The net result is that every documentary gives a strong feeling of deja vu – and I find them increasingly unwatchable. And so we turn to drama.

Drama seems to be the direct opposite of documentaries at the moment. The ‘previously on blah-blah’ recaps things I’m sure I’ve never seen, and which seem to add nothing to the show. Then the action starts, and strands of plot start to wrap around each other like convolvulus round a lamp post. Sometimes you need a flip chart and a who’s who to keep track.
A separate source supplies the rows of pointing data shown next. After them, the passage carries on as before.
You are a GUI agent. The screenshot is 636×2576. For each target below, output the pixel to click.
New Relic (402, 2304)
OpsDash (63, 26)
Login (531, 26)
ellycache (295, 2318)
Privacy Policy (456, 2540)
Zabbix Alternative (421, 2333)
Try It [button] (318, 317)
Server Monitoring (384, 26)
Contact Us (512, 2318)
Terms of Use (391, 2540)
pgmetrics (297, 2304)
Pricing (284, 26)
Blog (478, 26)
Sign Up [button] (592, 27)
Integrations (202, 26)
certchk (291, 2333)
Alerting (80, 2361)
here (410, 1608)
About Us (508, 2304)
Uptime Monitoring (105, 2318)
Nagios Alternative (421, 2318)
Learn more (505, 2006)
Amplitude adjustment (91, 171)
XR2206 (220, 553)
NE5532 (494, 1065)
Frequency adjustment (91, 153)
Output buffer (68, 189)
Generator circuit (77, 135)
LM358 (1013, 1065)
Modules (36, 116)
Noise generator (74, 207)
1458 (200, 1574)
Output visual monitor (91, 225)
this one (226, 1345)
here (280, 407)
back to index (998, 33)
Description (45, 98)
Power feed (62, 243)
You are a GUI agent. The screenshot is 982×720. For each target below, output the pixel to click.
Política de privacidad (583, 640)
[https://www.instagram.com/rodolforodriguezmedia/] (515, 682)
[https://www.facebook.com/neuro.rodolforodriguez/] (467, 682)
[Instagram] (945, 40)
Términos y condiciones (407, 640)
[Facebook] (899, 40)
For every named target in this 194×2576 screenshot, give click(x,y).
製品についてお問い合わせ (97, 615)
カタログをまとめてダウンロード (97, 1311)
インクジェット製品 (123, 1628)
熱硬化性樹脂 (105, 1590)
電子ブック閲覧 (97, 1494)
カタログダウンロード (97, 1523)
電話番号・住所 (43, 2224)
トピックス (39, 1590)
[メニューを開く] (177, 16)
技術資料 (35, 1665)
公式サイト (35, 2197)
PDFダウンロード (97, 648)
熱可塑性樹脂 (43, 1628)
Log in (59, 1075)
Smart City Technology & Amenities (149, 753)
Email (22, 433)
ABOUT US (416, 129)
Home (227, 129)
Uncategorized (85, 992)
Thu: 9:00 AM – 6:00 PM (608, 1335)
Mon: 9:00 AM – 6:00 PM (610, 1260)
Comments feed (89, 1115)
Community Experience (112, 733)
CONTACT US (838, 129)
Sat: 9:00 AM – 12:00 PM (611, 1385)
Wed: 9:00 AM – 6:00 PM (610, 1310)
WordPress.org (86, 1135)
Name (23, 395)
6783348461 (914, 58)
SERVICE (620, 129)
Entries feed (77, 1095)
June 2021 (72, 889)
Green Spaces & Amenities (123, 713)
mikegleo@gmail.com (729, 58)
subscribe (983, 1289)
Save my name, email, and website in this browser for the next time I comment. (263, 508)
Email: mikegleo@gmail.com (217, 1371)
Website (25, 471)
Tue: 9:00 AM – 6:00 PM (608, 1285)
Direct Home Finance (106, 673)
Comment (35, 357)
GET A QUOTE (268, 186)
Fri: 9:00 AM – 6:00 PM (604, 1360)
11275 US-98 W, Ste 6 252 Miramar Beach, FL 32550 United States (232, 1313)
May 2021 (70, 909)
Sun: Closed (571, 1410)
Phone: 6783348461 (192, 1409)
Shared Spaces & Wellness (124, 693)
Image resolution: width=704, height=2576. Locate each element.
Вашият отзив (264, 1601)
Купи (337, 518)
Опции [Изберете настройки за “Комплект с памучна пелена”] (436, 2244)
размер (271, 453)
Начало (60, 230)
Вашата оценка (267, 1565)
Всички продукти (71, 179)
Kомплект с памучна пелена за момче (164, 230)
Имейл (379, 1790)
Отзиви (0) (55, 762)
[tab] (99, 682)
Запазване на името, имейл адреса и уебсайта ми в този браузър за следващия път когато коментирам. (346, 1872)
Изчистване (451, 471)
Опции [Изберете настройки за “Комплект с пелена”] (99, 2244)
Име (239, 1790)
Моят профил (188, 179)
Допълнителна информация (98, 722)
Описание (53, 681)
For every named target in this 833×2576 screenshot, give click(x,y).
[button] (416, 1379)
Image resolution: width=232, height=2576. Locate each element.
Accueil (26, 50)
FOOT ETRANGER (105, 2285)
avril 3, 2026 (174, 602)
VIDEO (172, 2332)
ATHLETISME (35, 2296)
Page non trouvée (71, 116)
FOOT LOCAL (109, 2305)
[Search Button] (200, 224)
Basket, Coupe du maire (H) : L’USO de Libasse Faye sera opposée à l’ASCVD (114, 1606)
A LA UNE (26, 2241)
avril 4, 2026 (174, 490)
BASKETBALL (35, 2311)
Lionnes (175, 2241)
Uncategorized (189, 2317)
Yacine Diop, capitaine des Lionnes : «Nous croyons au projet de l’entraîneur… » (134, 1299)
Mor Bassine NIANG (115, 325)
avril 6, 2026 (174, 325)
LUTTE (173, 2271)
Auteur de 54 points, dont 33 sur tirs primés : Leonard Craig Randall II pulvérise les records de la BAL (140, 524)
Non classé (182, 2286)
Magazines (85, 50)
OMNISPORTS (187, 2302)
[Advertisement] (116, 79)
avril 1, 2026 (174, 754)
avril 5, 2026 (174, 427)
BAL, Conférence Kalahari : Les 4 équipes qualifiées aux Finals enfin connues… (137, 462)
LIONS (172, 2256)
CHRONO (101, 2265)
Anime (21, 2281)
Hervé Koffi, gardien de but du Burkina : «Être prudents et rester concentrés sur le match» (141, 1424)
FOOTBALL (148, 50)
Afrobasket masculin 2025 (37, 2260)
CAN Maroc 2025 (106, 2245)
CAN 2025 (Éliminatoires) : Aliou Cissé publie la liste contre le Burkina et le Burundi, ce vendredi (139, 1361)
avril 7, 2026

Homeland is a case in point. I love Homeland and, for me, it’s the best thing on telly at the moment. But TL only tolerates it, and sometimes has no idea what’s going on. When Carrie almost went out in her pulling sequinned vest on Sunday, slipping on a wedding ring first, TL was confused. There was no explanation on screen – you had to have watched the first series to know that Carrie wears the ring in order to make sure she scares off nice men who might want a relationship, and attracts only those who are as mixed up as she is. Then, of course, she caught her own eye in the mirror, and self-disgust and despair almost led to her suicide. Again nothing was explained. I must say I love it, when TL turns to me as though I am a savant, and asks me what on earth is going on. There’s nothing like feeling a clever-clogs once in a while to cheer a girl up.

All in all, I definitely prefer drama at the moment. Come on, documentary makers. We’re people, not goldfish.